(Washington, D.C.) Today, the National Women’s Law Center filed a complaint with the U.S. Office of Equal Employment Opportunity Commission (EEOC) on behalf of Amy Crosby, a 30 year-old pregnant hospital cleaner in Tallahassee, Florida who was forced to take unpaid leave when her employer, Tallahassee Memorial Hospital, refused to accommodate her doctor’s request that she not lift more than 20 pounds because of her pregnancy. Crosby was 23 weeks pregnant at the time and suffered from carpal-tunnel syndrome, a condition that worsened during her pregnancy and also limited her ability to lift. The Pregnancy Discrimination Act requires employers like Tallahassee Memorial Hospital to make accommodations for pregnant workers when they make accommodations for workers with similar limitations.
Other co-workers on the cleaning staff at Tallahassee Memorial Hospital were granted similar requests and transferred to lighter duty when they had temporary physical disabilities or on-the-job injuries. Crosby’s supervisor told her that the hospital does not make accommodations for its pregnant workers. Despite her overall good health and desire to continue working, Crosby was sent home on unpaid leave the same day she made her request. She has been informed that she will be terminated if she does not return to work by April 11, though the hospital continues to refuse to accommodate her lifting restriction.
“I had been working as a cleaner for almost a year when I was forced onto unpaid leave,” said Amy Crosby, the hospital worker at the center of the EEOC complaint. “I often lifted 25-50 pounds of linen and trash. I was a hard worker. When I asked whether I could avoid lifting heavy items for a few months based on my OB-GYN’s advice, I was able to do all the other parts of my job. But I was simply told to pack up my things and go home. My fiancé and I are struggling to make ends meet as we prepare for our baby’s birth in May. I’ve lost over two months of salary that we both counted on, I’ve used up valuable leave time that I had hoped to use after the baby was born, and now I am worried I am about to lose my job.”
The Pregnancy Discrimination Act requires that employers must treat pregnant workers as well as they treat other workers “similar in their ability or inability to work.” This means that pregnant workers who are limited in their ability to do their job because of their pregnancy cannot be treated worse than non-pregnant workers with temporary disabilities or other similar physical limitations. The Americans With Disabilities Act, as amended in 2008, requires employers to make reasonable accommodations for a broad range of temporary disabilities, including, for example, a back injury that prevents an employee from lifting 20 pounds for a few months. Because pregnant employees must be treated just as well as others with similar limitations, pregnant workers with lifting restrictions must also be provided reasonable accommodations when an employer can make the adjustments without undue hardship.
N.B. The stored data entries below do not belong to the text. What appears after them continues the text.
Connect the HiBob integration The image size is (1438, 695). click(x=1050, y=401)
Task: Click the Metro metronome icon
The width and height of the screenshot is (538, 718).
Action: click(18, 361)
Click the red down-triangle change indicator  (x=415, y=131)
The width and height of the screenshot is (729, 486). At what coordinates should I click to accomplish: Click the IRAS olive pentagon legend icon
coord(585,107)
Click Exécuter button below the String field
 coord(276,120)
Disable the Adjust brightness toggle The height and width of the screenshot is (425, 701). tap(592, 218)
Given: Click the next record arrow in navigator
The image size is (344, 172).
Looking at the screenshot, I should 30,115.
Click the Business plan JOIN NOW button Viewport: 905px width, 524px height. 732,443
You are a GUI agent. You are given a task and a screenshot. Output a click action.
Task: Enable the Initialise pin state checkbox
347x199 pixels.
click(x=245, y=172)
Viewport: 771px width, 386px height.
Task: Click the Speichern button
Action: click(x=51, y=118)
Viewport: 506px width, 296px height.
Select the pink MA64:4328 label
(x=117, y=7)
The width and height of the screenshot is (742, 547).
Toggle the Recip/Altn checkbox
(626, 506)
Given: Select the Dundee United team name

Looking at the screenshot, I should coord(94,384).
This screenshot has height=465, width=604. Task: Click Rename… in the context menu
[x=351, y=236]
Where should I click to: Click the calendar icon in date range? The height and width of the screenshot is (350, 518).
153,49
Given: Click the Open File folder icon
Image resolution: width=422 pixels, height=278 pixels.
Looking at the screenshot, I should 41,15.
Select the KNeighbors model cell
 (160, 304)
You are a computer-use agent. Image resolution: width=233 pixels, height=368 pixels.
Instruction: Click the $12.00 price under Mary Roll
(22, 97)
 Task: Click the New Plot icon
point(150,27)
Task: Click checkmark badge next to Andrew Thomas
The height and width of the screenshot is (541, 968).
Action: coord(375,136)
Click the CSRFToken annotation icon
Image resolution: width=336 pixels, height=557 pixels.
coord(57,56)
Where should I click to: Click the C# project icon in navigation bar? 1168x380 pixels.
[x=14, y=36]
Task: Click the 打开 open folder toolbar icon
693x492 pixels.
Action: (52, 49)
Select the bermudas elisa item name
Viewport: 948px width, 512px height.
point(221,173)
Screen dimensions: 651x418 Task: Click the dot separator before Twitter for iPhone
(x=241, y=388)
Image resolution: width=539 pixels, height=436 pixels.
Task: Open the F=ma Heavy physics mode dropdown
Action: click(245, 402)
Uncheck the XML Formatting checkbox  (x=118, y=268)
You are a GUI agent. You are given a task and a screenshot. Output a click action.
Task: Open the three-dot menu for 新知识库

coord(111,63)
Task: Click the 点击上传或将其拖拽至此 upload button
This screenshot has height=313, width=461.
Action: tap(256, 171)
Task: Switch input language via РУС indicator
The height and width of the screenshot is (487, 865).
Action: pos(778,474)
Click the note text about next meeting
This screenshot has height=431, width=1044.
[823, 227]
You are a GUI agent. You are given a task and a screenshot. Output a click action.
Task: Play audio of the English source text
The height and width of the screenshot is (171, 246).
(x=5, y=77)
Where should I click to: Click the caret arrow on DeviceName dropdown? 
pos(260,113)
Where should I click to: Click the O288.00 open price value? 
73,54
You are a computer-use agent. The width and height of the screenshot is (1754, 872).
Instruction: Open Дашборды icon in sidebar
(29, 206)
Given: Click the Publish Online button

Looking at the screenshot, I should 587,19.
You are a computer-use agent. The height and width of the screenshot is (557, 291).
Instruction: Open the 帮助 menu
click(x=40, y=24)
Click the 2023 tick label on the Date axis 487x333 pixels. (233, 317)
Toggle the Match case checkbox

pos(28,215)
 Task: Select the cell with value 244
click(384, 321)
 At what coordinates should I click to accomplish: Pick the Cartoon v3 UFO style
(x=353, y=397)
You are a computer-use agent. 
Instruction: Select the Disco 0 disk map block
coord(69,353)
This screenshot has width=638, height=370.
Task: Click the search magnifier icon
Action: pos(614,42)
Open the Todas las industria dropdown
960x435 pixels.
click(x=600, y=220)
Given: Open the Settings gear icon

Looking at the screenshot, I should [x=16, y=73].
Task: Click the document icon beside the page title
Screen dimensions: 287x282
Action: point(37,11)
“Amy Crosby’s situation is not an anomaly,” said Emily Martin, NWLC Vice President and General Counsel. “This complaint is a reminder that some pregnant women across the country–especially those working in low-wage jobs—face discrimination on the job when they need a small adjustment or accommodation that would allow them to keep working. Like Amy, they’re forced out on unpaid leave or simply fired, at the very moment they’re counting on their income and job security—when their families are growing.”